Additional Information about the Business Combination
and Where to Find It
eToro intends to file a registration statement on
Form F-4 with the SEC, which will include a preliminary proxy statement to be distributed to FinTech V’s stockholders in connection
with FinTech V’s solicitation of proxies for the vote by FinTech V’s stockholders with respect to the proposed business combination.

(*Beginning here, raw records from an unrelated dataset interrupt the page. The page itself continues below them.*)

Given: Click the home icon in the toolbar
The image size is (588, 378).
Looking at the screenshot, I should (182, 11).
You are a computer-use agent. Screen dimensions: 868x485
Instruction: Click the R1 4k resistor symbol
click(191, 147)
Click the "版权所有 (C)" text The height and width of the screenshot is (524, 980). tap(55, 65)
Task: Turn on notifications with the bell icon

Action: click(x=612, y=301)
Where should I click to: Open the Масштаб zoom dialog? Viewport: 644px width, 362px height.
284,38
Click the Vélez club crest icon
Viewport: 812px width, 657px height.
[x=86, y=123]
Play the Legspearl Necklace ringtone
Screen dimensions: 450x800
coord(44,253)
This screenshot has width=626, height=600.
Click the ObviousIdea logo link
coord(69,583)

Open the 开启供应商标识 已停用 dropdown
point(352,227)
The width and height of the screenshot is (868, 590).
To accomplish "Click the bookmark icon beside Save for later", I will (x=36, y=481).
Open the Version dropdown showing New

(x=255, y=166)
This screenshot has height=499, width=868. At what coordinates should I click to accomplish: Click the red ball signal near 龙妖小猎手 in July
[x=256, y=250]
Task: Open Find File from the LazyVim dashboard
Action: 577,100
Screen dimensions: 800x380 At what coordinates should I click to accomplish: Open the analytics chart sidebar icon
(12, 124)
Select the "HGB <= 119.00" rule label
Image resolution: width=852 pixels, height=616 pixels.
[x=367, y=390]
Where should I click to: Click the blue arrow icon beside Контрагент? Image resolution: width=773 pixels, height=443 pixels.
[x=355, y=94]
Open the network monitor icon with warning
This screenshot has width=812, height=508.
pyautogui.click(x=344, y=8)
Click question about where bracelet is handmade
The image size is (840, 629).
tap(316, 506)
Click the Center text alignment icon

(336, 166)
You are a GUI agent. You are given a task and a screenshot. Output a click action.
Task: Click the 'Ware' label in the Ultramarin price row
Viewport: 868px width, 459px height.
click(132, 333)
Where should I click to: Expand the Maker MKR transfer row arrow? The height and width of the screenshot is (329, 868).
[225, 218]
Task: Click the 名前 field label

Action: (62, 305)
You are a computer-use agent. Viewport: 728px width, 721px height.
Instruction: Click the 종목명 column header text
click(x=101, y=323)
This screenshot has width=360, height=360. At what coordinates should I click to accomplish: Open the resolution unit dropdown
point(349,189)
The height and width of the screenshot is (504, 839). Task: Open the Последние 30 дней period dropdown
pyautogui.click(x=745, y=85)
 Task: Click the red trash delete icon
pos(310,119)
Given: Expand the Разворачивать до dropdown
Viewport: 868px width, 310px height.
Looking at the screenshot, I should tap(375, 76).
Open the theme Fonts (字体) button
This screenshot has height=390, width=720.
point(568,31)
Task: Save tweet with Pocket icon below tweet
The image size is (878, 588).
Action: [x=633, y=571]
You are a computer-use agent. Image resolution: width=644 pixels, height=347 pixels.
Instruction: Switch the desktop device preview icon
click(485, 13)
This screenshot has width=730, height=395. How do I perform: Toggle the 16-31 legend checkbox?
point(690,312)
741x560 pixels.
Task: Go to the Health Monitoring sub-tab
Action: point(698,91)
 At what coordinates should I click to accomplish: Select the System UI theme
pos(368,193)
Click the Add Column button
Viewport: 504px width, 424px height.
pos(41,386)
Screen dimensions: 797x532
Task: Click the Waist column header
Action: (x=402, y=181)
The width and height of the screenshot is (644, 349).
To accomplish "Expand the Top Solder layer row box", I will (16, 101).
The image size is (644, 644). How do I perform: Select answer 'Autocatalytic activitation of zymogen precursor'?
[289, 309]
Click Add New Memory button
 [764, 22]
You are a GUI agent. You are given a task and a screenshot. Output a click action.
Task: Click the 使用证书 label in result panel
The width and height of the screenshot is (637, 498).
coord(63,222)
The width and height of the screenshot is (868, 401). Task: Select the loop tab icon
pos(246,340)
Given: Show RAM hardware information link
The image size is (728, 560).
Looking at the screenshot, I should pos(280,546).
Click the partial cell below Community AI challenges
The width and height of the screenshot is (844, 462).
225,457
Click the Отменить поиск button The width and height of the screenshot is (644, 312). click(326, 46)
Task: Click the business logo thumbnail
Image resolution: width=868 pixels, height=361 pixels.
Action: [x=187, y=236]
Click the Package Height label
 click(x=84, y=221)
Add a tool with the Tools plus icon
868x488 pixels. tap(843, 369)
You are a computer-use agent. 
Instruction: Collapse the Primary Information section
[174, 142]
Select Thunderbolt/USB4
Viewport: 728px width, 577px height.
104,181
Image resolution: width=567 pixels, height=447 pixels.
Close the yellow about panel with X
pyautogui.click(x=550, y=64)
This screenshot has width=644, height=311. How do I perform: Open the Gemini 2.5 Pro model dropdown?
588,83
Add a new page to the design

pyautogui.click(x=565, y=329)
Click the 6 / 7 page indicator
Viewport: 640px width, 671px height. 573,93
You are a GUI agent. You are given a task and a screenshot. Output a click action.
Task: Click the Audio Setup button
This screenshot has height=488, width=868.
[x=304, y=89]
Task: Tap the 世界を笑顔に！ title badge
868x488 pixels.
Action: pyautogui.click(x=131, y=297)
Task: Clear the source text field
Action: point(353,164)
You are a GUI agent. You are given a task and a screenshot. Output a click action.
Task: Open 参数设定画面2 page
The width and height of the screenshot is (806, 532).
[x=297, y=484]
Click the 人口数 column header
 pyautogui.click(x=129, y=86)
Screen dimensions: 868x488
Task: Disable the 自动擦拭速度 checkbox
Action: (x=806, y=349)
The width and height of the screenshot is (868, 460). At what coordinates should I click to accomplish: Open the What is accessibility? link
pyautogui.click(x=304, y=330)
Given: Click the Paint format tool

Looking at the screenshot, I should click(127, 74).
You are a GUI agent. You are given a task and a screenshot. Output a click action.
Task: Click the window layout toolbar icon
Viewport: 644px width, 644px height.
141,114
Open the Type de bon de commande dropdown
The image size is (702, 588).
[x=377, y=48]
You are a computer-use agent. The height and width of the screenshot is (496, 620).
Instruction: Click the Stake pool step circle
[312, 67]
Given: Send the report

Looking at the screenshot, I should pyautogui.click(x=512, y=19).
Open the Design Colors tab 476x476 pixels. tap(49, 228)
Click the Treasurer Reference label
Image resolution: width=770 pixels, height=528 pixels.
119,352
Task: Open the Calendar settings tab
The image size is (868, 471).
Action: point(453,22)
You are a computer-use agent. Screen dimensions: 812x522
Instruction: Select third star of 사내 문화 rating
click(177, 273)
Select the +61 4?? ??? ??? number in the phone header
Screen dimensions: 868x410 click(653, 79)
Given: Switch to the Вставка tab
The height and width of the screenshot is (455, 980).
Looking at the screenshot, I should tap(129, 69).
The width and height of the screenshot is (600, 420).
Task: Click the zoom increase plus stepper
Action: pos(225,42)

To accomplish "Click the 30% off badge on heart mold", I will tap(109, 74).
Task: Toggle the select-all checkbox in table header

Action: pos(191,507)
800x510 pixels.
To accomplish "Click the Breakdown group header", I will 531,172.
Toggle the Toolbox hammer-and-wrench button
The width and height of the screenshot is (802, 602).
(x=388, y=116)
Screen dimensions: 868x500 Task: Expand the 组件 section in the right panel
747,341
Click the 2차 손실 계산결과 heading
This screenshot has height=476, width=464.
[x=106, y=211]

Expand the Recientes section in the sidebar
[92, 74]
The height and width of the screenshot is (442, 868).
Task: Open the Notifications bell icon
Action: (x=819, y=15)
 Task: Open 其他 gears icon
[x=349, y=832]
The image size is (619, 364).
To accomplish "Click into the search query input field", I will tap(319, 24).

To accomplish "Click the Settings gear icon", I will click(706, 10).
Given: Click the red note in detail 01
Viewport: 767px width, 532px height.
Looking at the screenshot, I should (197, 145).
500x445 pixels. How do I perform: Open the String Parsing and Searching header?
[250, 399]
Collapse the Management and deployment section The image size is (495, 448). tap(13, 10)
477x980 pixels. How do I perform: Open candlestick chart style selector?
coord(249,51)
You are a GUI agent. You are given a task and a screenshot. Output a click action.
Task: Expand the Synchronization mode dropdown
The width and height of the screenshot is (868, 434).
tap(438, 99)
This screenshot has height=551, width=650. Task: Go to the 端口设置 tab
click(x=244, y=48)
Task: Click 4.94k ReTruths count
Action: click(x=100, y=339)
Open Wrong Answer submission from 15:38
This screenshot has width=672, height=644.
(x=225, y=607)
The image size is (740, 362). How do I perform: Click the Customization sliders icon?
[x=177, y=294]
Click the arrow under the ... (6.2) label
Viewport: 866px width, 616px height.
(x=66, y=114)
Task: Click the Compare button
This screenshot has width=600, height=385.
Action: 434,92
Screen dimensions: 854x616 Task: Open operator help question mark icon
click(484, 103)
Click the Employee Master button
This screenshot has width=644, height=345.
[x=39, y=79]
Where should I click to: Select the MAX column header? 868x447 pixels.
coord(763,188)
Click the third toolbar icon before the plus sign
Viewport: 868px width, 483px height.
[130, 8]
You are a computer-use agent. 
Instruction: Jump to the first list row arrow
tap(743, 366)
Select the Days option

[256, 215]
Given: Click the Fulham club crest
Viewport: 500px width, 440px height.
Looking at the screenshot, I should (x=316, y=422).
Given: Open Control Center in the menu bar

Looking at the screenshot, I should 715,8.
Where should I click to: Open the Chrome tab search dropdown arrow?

After the registration statement has been filed and declared effective, FinTech V will mail a definitive proxy statement / prospectus
to its stockholders as of the record date established for voting on the proposed business combination and the other proposals regarding
the proposed business combination set forth in the proxy statement. eToro or FinTech V may also file other documents with the SEC regarding
the proposed business combination.
Before making any voting or investment decision,
investors and security holders are urged to carefully read the entire registration statement and proxy statement / prospectus and any
other relevant documents filed with the SEC, and the definitive versions thereof (when they become available and including all amendments
and supplements thereto). Investors and security holders will be able to obtain free copies of the registration statement, the proxy statement/prospectus
and all other relevant documents filed or that will be filed with the SEC by eToro or FinTech V through the website maintained by the
SEC at www.sec.gov.
Participants in the Solicitation
eToro and FinTech V and their respective directors
and executive officers may be deemed to be participants in the solicitation of proxies from stockholders of FinTech V in connection with
the proposed business combination under the rules of the SEC. FinTech V’s stockholders, eToro’s shareholders and other interested
persons may obtain, without charge, more detailed information regarding the names, affiliations and interests of directors and executive
officers of eToro and FinTech V in FinTech V’s final prospectus filed with the SEC on December 7, 2020 or eToro’s Form F-4
(when available), as applicable, as well as their other filings with the SEC. Other information regarding persons who may, under the rules
of the SEC, be deemed the participants in the proxy solicitation of FinTech V’s stockholders in connection with the proposed business
combination and a description of their direct and indirect interests, by security holdings or otherwise, will be included in the preliminary
proxy statement / prospectus and will be contained in other relevant materials to be filed with the SEC regarding the proposed business
combination (if and when they become available). You may obtain free copies of these documents at the SEC’s website at www.sec.gov.